** Input records **
---
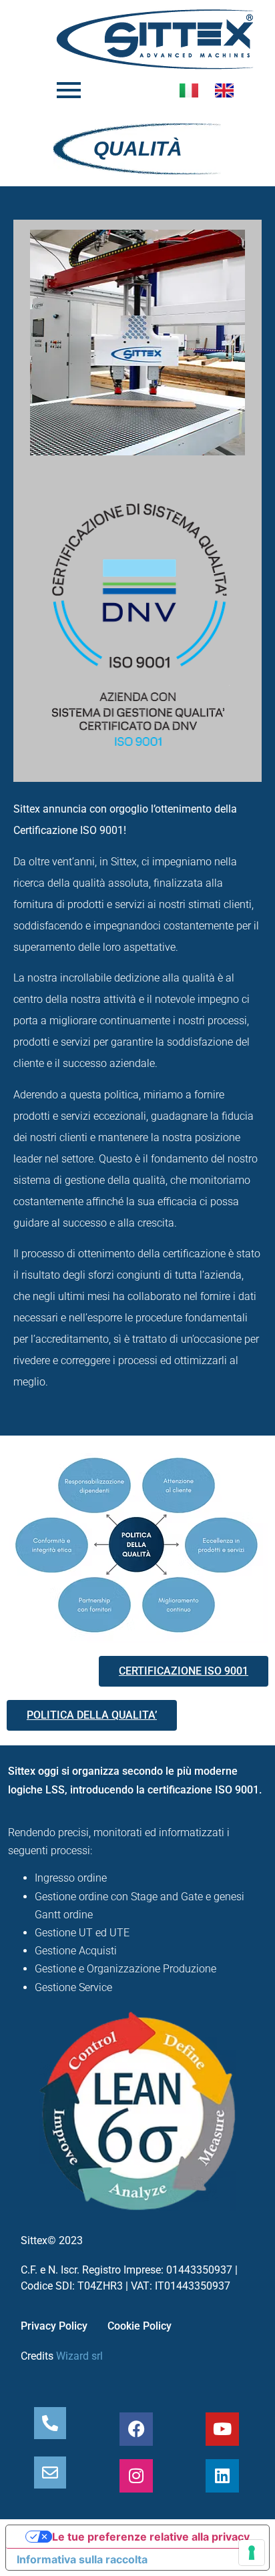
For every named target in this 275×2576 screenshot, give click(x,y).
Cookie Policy (139, 2326)
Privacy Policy (54, 2326)
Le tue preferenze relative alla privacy (151, 2536)
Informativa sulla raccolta (82, 2559)
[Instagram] (136, 2476)
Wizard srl (79, 2356)
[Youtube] (222, 2429)
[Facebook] (136, 2429)
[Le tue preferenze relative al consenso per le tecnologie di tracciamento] (251, 2552)
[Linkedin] (222, 2476)
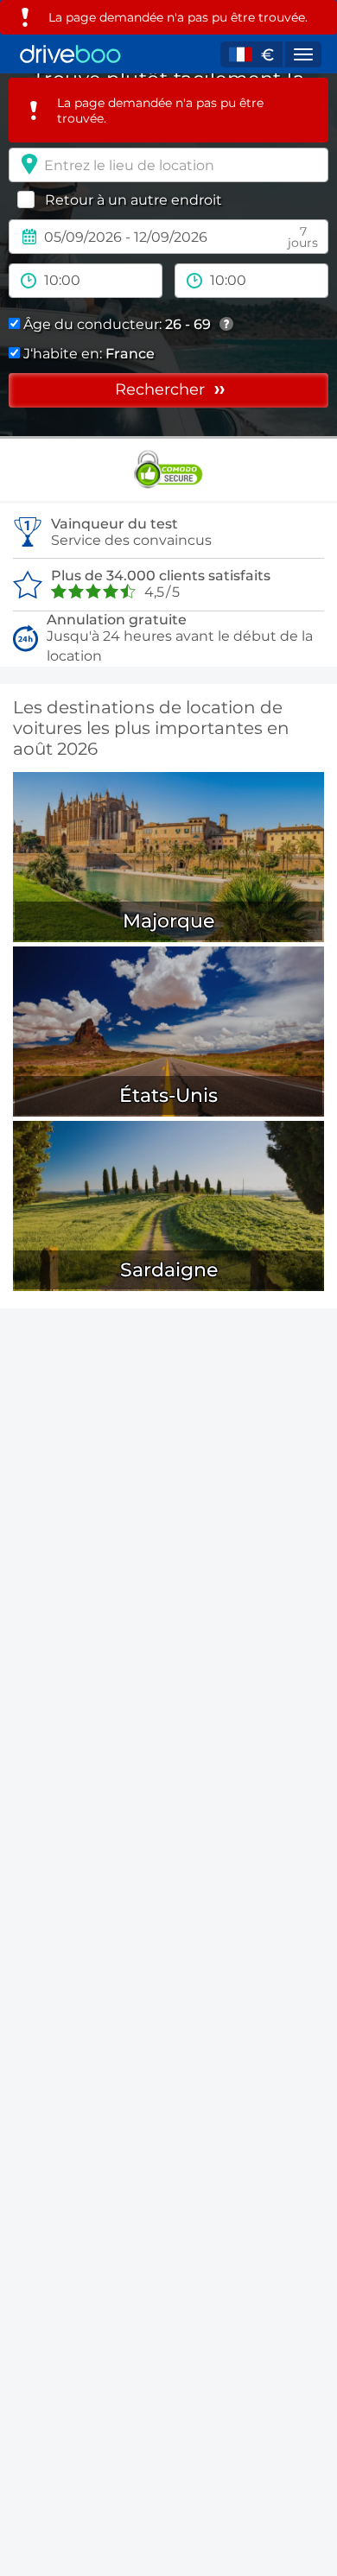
---
** Assigned task **
Lines containing the word "preferenze": copy each of them from the material.

** The answer **
Le tue preferenze relative alla privacy (151, 2536)
[Le tue preferenze relative al consenso per le tecnologie di tracciamento] (251, 2552)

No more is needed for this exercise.